TrainCheck Artifact Evaluation Guide

Welcome to the artifact evaluation guide for TrainCheck (OSDI'25). This document outlines the procedures needed to reproduce our results and guides you through the key experiments presented in the paper.

Note: We may update both the main TrainCheck repository and the evaluation workloads repository during the evaluation period.
Please make sure to pull the latest version of each repository before proceeding.

✅ Checklist

📎 Resources You Need

In addition to this guide, you will need the following resources throughout the evaluation process:

  1. 5-Minute Tutorial — A quick walkthrough that introduces TrainCheck’s workflow using a real-world bug.
  2. TrainCheck Installation Guide — Step-by-step instructions for setting up TrainCheck.
  3. Technical Usage Guide — Detailed documentation on how to use TrainCheck, configure instrumentation, and interpret outputs.
  4. Evaluation Workloads Repository — Contains all evaluation workloads and automation scripts used in the experiments.

Overview

TrainCheck is an invariant-based tool for detecting silent correctness issues in PyTorch training pipelines.

This artifact enables reproduction of the four main evaluation results from the paper:

To get familiar with TrainCheck, we recommend starting with the 5-Minute Tutorial, which walks you through detecting a real-world bug from Section 5.1.

We suggest running the evaluations in the following order, based on automation level and runtime requirements:

  1. Kick the tires – 5 min tutorial with TrainCheck
  2. Performance Overhead (~10 minutes)
  3. False Positive Rate (~1.5 hours)
  4. Transferability (~30 minutes)
  5. Silent Issue Detection (~ variate, should be able to finish within one day)

Environment Requirements

Many of our experiment scripts are written in xonsh, a shell that combines Python and Bash. Please install it with:

conda activate traincheck
pip3 install 'xonsh[full]'

For a full and efficient AE experience, we recommend the following setup: - 🖥 1 machine with 2× CUDA-enabled GPUs - Each GPU should have at least 12 GiB memory. - Compatible with CUDA 11.8 or 12.1 - 🧠 32 host memory (recommended)
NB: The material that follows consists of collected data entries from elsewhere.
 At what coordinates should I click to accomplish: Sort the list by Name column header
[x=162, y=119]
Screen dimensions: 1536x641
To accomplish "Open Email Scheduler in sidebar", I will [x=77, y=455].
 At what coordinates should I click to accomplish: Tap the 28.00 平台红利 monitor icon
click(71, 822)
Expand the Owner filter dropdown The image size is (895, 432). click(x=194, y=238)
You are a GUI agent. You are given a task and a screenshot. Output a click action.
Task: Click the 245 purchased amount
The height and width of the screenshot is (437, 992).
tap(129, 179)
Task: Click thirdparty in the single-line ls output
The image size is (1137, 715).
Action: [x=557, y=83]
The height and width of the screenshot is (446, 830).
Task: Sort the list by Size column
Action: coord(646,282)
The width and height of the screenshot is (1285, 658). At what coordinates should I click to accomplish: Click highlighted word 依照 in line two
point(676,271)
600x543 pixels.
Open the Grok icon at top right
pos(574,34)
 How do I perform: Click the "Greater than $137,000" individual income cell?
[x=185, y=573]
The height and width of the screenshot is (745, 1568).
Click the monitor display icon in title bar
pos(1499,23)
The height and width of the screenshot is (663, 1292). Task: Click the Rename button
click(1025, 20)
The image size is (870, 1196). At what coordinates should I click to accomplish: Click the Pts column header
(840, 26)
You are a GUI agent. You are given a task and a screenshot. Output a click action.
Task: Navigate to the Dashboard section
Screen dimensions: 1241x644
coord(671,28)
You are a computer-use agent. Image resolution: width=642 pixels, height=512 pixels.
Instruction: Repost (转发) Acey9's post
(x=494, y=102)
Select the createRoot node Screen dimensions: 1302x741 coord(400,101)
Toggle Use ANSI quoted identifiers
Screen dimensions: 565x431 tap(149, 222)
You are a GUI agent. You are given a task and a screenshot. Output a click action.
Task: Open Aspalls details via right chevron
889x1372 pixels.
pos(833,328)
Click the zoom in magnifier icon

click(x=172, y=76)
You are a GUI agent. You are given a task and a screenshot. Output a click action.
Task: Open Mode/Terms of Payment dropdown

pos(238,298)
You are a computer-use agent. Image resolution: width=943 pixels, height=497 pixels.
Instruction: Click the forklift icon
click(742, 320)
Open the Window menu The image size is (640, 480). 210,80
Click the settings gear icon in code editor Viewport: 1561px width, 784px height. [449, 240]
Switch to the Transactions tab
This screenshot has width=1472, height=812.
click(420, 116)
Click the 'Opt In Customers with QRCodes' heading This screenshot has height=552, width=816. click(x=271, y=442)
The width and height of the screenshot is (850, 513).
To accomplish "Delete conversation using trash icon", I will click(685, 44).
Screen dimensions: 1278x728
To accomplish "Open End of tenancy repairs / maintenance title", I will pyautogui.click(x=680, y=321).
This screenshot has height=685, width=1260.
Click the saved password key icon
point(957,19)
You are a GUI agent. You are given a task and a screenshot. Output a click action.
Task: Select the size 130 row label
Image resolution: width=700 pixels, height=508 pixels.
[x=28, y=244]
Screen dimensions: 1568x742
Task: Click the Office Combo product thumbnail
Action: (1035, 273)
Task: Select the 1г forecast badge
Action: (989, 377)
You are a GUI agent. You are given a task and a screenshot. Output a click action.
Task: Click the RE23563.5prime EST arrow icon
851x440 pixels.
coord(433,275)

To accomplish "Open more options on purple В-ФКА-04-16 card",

Most experiments require 2× CUDA-enabled GPUs with support for CUDA 11.8+. While some workloads can run on GPUs with as little as 2 GiB memory, the main experiments (e.g., Section 5.1) benefit from higher-capacity GPUs.

We recommend using the compute_liqid node type on Chameleon Cloud:

  • liqid01 and liqid02:
    These nodes each have 2× A100 GPUs (40 GiB) and allow you to reproduce all results in the paper.

  • 🆗 Other compute_liqid nodes with 1× A100 GPU:
    These are sufficient for all single-GPU experiments and let you reproduce ~90% of results.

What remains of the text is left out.